**TEXTO SELECIONADO:**

════════

A qualificação e a competência exigidas pelo capital muitas vezes objetivam de fato a confiabilidade que as empresas pretendem obter dos trabalhadores, que devem entregar sua subjetividade à disposição do capital (ANTUNES, 2003, p.52).

Cumpre lembrar que o grande impacto do sistema industrial japonês no mundo ocidental se deu por sua forma flexível de acumulação, seu desenho organizacional e seu avanço tecnológico, além do fato de apontar uma saída para a crise do taylorismo/fordismo. Cada realidade nacional, naturalmente, fez as devidas adaptações às suas particularidades. Essa reorganização do trabalho, refletindo a intensificação das

condições de exploração da classe trabalhadora, tornou-se atraente por anunciar uma possibilidade de expandir o crescimento financeiro.

Tal proposta, a orientar-se por uma lógica puramente mercantil, demandava que as empresas passassem a dispor de um menor contingente de força de trabalho e que, apesar disso, tivessem maiores índices de produtividade; em contraposição ao apogeu do Modo Fordista de Produção e Regulação Social, em que a relevância empresarial era proporcional à quantidade de operários trabalhando.

════════

**MATERIAL FORNECIDO:**
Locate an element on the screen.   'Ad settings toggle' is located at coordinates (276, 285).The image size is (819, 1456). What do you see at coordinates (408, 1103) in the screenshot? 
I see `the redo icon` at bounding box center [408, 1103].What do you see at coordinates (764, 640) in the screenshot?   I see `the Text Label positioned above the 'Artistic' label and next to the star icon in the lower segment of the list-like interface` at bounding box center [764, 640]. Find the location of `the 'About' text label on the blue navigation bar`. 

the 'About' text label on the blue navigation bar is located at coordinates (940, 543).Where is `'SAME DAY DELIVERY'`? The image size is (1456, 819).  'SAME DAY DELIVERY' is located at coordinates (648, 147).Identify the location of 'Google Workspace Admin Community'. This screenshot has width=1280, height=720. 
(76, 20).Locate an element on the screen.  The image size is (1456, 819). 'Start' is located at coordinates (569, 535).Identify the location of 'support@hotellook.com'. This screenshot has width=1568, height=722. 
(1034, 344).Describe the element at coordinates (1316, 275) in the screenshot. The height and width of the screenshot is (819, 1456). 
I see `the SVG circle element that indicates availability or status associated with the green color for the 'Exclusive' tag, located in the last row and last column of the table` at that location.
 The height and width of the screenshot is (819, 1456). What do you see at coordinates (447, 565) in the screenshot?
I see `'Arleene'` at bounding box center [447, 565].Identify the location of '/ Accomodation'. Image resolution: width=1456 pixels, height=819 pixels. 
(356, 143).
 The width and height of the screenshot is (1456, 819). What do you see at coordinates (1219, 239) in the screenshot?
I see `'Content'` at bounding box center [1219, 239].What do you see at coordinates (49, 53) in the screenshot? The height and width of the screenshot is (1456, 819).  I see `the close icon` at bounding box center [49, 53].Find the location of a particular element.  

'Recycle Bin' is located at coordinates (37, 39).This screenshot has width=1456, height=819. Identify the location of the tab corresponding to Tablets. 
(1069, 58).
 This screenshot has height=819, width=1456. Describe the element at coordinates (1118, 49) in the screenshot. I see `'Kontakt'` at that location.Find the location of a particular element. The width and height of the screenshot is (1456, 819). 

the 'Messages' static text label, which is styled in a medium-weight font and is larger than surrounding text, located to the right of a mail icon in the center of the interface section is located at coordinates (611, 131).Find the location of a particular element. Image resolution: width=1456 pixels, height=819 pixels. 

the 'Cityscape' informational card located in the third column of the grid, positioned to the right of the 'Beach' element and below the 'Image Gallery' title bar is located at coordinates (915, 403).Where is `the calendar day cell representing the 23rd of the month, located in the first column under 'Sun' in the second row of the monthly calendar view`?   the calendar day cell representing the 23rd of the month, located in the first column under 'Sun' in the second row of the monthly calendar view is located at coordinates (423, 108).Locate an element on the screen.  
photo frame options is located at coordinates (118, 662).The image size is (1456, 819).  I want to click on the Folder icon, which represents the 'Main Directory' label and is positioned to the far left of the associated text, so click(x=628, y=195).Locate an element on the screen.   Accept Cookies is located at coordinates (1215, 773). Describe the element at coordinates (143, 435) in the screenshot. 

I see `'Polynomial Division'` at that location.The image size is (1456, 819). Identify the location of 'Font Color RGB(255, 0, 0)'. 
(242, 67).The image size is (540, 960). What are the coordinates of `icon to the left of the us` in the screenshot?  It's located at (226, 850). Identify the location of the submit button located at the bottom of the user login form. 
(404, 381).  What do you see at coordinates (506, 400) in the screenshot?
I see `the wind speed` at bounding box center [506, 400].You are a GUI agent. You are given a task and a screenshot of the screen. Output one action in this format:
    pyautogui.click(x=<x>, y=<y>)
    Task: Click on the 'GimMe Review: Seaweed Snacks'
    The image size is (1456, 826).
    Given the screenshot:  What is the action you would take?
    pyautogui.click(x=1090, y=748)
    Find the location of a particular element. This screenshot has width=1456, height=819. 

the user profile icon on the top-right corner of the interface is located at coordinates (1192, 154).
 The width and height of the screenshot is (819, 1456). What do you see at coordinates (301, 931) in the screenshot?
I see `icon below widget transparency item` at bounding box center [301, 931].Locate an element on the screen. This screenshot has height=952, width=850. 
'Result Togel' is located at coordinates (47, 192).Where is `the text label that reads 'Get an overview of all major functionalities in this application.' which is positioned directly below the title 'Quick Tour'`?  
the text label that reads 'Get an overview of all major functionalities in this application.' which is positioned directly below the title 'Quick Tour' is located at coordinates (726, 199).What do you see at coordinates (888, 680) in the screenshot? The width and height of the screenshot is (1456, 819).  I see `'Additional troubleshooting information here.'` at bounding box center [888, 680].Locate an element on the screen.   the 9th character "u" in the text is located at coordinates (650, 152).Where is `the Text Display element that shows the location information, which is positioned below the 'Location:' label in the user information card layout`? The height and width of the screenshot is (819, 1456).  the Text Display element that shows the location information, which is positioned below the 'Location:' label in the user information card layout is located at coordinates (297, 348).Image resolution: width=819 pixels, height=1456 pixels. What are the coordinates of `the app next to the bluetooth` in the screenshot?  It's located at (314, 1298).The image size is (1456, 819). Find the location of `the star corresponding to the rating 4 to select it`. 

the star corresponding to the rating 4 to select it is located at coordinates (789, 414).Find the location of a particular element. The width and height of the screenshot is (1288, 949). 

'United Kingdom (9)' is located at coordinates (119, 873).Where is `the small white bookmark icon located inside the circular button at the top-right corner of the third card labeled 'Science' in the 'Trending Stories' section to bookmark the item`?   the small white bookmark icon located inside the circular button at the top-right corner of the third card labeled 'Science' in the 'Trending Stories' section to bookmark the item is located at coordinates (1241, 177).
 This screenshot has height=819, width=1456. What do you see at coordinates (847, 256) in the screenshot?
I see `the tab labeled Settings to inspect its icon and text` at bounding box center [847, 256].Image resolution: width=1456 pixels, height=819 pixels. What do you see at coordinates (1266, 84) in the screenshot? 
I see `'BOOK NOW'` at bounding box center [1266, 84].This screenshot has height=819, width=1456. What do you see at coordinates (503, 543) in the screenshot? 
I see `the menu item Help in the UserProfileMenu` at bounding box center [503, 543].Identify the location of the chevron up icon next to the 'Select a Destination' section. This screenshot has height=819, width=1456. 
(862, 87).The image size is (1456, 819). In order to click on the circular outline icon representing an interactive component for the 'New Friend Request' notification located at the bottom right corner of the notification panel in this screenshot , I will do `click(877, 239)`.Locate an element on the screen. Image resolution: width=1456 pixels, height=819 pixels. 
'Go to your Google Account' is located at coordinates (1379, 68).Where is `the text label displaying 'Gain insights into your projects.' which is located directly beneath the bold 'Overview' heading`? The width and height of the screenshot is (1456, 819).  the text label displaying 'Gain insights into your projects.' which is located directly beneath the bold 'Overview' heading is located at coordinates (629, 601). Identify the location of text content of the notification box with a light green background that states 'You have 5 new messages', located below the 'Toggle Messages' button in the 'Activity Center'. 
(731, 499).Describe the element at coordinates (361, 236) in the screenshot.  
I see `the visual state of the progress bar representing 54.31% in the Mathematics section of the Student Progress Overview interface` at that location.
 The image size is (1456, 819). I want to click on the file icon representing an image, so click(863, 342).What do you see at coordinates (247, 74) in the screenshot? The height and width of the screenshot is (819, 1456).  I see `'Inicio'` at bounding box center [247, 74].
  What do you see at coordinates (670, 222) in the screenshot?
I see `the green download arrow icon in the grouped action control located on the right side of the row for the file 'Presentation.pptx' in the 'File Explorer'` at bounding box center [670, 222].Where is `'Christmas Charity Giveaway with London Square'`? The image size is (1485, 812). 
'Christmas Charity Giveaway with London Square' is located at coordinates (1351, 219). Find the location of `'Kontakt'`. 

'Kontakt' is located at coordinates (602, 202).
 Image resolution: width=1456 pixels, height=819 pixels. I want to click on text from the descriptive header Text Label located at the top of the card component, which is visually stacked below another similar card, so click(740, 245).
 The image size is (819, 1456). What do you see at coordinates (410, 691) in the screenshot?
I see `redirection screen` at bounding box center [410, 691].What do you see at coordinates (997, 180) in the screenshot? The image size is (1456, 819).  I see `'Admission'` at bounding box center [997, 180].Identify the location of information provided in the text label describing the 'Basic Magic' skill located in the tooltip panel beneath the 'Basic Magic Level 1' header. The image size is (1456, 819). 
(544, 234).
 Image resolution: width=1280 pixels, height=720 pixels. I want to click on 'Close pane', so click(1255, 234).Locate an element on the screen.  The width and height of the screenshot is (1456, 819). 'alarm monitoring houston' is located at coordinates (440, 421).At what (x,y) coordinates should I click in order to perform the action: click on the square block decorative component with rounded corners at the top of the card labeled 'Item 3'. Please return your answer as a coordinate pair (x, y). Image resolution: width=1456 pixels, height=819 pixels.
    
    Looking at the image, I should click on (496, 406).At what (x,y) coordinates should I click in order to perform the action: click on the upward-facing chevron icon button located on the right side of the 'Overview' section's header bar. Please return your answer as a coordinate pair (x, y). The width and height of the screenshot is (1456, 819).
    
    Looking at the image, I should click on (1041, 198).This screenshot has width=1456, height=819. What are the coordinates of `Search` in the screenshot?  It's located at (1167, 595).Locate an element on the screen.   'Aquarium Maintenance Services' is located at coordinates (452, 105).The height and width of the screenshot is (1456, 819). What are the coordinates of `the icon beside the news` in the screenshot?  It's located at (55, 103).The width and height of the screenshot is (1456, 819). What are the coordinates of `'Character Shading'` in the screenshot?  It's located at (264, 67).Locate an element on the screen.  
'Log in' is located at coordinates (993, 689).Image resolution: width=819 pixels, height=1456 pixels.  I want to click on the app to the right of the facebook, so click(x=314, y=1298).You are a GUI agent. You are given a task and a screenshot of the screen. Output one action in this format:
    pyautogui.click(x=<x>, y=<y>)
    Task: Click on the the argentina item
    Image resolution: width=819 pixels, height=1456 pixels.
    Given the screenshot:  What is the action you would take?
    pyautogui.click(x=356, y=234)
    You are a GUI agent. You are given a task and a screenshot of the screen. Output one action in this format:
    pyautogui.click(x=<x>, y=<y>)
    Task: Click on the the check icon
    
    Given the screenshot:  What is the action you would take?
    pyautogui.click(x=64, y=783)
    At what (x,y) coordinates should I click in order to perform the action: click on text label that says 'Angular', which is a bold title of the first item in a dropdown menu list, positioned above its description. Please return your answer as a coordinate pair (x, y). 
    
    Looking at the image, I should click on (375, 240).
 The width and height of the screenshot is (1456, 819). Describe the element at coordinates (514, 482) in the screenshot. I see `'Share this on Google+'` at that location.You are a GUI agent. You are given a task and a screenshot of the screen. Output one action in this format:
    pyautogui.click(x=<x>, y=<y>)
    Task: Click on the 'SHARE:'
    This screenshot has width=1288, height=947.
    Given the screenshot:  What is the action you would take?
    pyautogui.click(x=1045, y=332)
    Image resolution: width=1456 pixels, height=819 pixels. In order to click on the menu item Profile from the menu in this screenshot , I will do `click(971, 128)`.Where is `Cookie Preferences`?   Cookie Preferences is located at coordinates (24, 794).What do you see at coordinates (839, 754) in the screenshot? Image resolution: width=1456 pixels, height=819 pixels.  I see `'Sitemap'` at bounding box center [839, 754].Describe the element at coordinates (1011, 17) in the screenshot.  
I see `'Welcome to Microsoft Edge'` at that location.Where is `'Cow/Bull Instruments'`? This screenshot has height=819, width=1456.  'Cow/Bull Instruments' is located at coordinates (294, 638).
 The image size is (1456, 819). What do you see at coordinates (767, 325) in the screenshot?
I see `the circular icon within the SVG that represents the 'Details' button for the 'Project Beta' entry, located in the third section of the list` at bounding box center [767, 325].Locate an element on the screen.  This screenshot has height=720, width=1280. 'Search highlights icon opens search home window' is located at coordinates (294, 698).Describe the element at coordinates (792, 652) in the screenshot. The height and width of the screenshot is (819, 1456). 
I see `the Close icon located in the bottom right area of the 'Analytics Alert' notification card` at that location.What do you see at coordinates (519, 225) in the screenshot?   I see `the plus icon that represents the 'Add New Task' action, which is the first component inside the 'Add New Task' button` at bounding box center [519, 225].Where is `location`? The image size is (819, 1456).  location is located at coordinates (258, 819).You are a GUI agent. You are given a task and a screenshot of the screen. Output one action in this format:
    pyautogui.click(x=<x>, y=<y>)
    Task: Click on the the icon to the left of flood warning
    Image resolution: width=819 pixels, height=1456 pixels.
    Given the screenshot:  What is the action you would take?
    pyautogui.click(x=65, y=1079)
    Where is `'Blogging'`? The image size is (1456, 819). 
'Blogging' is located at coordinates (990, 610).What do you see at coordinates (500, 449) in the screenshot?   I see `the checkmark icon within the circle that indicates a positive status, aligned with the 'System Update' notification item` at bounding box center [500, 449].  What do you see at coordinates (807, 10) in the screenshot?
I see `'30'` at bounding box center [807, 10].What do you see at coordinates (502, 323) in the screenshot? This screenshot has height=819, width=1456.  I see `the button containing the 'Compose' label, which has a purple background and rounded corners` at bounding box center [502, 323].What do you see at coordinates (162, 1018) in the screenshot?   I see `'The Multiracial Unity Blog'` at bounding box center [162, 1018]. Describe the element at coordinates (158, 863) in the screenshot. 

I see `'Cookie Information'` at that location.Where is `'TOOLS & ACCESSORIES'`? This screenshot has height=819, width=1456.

════════

**TAREFAS PROPOSTAS:**
(a) No texto selecionado, a que era proporcional a relevância empresarial no apogeu do Modo Fordista de Produção e Regulação Social?
(b) Reescreva o trecho do texto selecionado que começa com as palavras "Tal proposta, a" e termina com "de operários trabalhando.", trocando "produtividade" por "rendimento".
(c) Escreva a continuação do texto selecionado, sobre o modelo industrial japonês e a crise do fordismo, a partir da última frase.
As linhas são um material à parte, sem relação com o texto selecionado.

**RESPOSTAS POR TAREFA:**
(a) À quantidade de operários trabalhando.

(b)
Tal proposta, a orientar-se por uma lógica puramente mercantil, demandava que as empresas passassem a dispor de um menor contingente de força de trabalho e que, apesar disso, tivessem maiores índices de rendimento; em contraposição ao apogeu do Modo Fordista de Produção e Regulação Social, em que a relevância empresarial era proporcional à quantidade de operários trabalhando.

(c)
As empresas toyotizadas possuem uma estrutura horizontalizada diferente da verticalização fordista, o que permite ao mesmo trabalhador executar mais de uma função no chão de fábrica. Contudo, a maior parte da produção não é realizada no interior da fábrica principal, ao transferir a terceiros grande parte do que é produzido, acarretando a terceirização e, com ela, a precarização das relações de trabalho. Isso porque grande parte dos trabalhadores perde o vínculo empregatício e passam a ser subcontratados por empresas menores que prestam serviços, muitas vezes apenas temporários.

As empresas terceirizadas, por sua vez, também seguem os processos implementados pelo toyotismo, difundindo ainda mais suas técnicas. Referida transferência, como já discutimos, ocasiona a terceirização de serviços e, com ela, a dissolução dos vínculos empregatícios, causando a precarização do trabalho. Temos os exemplos da nova era produtiva, que origina uma nova fase capitalista denominada por François Chesnais (1996) de “a mundialização do capital”, caracterizada pelo controle de qualidade total, gerência participativa, sindicalismo de empresa, e subcontratação.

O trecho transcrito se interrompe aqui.